Regions bleeding cash: Springborg
THE State Budget has been received with disappointment by some, as the Granite Belt was again overlooked for essential funding.
Southern Downs MP Lawrence Springborg said it was a politically- charged budget.
"I think that's an indication of this government and their priorities going into an election year,” Mr Springborg said.
"It's throwing billions of dollars of money it doesn't have into the Cross River Rail. That's having to come from somewhere and they're bleeding a lot of regional areas.”
Mr Springborg said a lot of regional areas were feeling the pinch, as money was "sucked into some coastal areas.”
"It might be disappointing but no one should be surprised,” he said.
Mr Springborg said the budget reflected an effort to save inner city seats, particularly that of the Deputy Premier.

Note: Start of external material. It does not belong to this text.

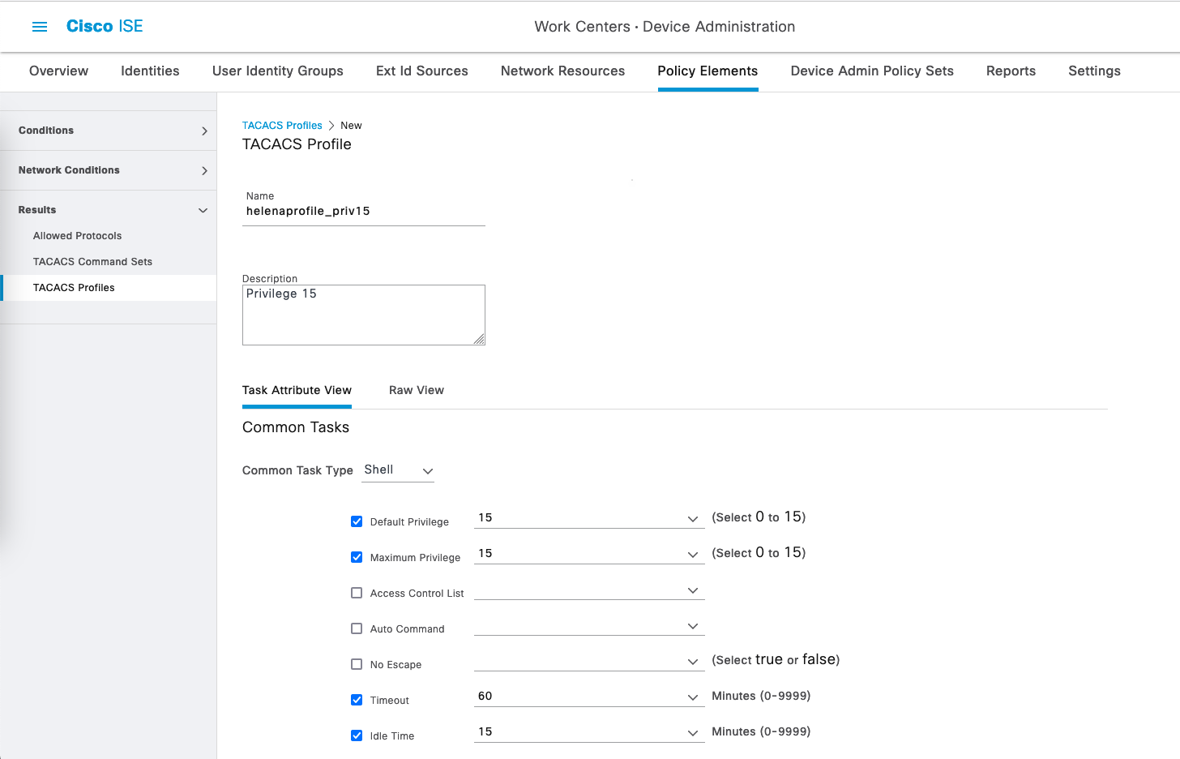Expand the Network Conditions section

[x=204, y=170]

"It's a matter of putting priorities in the regions,” he said.
Last financial year the Southern Downs received about $34million for specific projects, but this year the figure was slashed to about $21million.
Southern Downs Mayor Tracy Dobie said it was an "infrastructure budget for Queensland”.

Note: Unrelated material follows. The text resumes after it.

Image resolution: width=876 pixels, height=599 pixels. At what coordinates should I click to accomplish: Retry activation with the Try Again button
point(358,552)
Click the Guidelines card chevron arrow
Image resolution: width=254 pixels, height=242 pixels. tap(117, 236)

"For local councils... in a budget such as this it is infrastructure funding that we rely on,” she said.
Cr Dobie said the council would continue to lobby the state and federal governments.
Cr Dobie was optimistic about funds that may be directed towards the Southern Downs through the Works for Queensland program.

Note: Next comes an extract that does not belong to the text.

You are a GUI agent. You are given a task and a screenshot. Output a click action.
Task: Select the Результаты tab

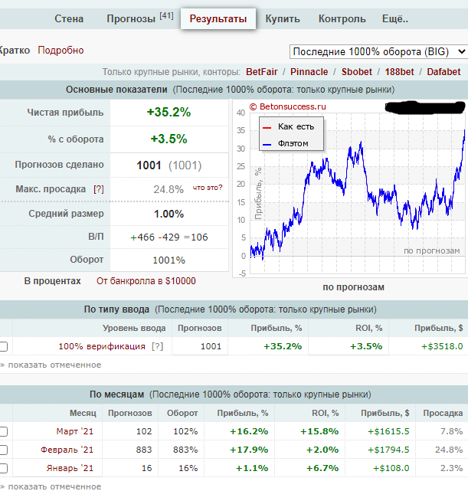pyautogui.click(x=218, y=19)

"While we didn't get any direct allocation there are about $200 million put into Works for Queensland, which is for regional funding,” she said.
"I'm confident some of that will come to us.”
Liberal National Party candidate James Lister also said the budget was a disappointment for the Southern Downs.
"I think Labor are more focused on the green vote in the city than on regional Queensland,” he said.
"That's why we aren't getting our share.”
There were a number of areas Mr Lister thought could have been better addressed in the budget.
"I would have liked to see a focus on our roads, reducing the costs of living, cutting red tape, and making it easier for businesses and farmers to employ people and make a profit,” he said.